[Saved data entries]
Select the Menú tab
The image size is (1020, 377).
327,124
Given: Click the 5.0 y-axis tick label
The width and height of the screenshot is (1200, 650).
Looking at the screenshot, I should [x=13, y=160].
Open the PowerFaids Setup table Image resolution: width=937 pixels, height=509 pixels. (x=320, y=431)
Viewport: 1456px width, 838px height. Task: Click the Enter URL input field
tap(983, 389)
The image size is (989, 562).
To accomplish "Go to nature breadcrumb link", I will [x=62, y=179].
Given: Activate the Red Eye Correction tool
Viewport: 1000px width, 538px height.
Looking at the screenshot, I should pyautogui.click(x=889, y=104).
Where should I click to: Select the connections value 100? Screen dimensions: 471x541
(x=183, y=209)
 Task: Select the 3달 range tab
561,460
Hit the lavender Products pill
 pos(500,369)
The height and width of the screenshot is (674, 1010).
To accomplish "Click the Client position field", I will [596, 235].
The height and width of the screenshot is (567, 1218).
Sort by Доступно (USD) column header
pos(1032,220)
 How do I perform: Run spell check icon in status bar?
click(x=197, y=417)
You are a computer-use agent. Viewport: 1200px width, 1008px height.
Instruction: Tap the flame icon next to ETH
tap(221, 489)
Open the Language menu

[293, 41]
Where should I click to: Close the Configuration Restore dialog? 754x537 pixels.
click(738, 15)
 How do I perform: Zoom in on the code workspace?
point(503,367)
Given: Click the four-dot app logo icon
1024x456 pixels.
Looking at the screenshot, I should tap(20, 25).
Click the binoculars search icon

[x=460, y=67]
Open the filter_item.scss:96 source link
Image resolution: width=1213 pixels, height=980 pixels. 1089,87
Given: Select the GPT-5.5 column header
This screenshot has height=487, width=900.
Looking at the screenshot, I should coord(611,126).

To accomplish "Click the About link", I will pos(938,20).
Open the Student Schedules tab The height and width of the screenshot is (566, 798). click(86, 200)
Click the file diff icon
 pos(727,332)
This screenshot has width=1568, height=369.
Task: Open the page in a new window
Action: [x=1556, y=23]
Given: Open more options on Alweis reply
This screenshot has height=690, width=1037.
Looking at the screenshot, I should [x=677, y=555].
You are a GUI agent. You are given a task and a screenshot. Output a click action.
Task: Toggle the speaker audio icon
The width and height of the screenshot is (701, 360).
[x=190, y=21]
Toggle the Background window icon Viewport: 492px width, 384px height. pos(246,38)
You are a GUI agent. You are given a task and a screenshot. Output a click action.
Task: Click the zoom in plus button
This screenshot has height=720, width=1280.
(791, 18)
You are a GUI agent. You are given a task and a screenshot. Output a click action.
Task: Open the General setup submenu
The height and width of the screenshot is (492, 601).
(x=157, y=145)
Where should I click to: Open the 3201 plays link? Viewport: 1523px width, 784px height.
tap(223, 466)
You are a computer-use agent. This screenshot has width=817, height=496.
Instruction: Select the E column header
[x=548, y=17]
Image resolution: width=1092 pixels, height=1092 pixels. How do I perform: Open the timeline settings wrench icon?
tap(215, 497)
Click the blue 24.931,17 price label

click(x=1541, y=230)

_WORK TO COMPLETE:_ From the first line to the last, reproduce the data exactly.

_YOUR SOLUTION:_
Select the Menú tab
The image size is (1020, 377).
327,124
Given: Click the 5.0 y-axis tick label
The width and height of the screenshot is (1200, 650).
Looking at the screenshot, I should [x=13, y=160].
Open the PowerFaids Setup table Image resolution: width=937 pixels, height=509 pixels. (x=320, y=431)
Viewport: 1456px width, 838px height. Task: Click the Enter URL input field
tap(983, 389)
The image size is (989, 562).
To accomplish "Go to nature breadcrumb link", I will [x=62, y=179].
Given: Activate the Red Eye Correction tool
Viewport: 1000px width, 538px height.
Looking at the screenshot, I should pyautogui.click(x=889, y=104).
Where should I click to: Select the connections value 100? Screen dimensions: 471x541
(x=183, y=209)
 Task: Select the 3달 range tab
561,460
Hit the lavender Products pill
 pos(500,369)
The height and width of the screenshot is (674, 1010).
To accomplish "Click the Client position field", I will [596, 235].
The height and width of the screenshot is (567, 1218).
Sort by Доступно (USD) column header
pos(1032,220)
 How do I perform: Run spell check icon in status bar?
click(x=197, y=417)
You are a computer-use agent. Viewport: 1200px width, 1008px height.
Instruction: Tap the flame icon next to ETH
tap(221, 489)
Open the Language menu

[293, 41]
Where should I click to: Close the Configuration Restore dialog? 754x537 pixels.
click(738, 15)
 How do I perform: Zoom in on the code workspace?
point(503,367)
Given: Click the four-dot app logo icon
1024x456 pixels.
Looking at the screenshot, I should tap(20, 25).
Click the binoculars search icon

[x=460, y=67]
Open the filter_item.scss:96 source link
Image resolution: width=1213 pixels, height=980 pixels. 1089,87
Given: Select the GPT-5.5 column header
This screenshot has height=487, width=900.
Looking at the screenshot, I should coord(611,126).

To accomplish "Click the About link", I will pos(938,20).
Open the Student Schedules tab The height and width of the screenshot is (566, 798). click(86, 200)
Click the file diff icon
 pos(727,332)
This screenshot has width=1568, height=369.
Task: Open the page in a new window
Action: [x=1556, y=23]
Given: Open more options on Alweis reply
This screenshot has height=690, width=1037.
Looking at the screenshot, I should [x=677, y=555].
You are a GUI agent. You are given a task and a screenshot. Output a click action.
Task: Toggle the speaker audio icon
The width and height of the screenshot is (701, 360).
[x=190, y=21]
Toggle the Background window icon Viewport: 492px width, 384px height. pos(246,38)
You are a GUI agent. You are given a task and a screenshot. Output a click action.
Task: Click the zoom in plus button
This screenshot has height=720, width=1280.
(791, 18)
You are a GUI agent. You are given a task and a screenshot. Output a click action.
Task: Open the General setup submenu
The height and width of the screenshot is (492, 601).
(x=157, y=145)
Where should I click to: Open the 3201 plays link? Viewport: 1523px width, 784px height.
tap(223, 466)
You are a computer-use agent. This screenshot has width=817, height=496.
Instruction: Select the E column header
[x=548, y=17]
Image resolution: width=1092 pixels, height=1092 pixels. How do I perform: Open the timeline settings wrench icon?
tap(215, 497)
Click the blue 24.931,17 price label

click(x=1541, y=230)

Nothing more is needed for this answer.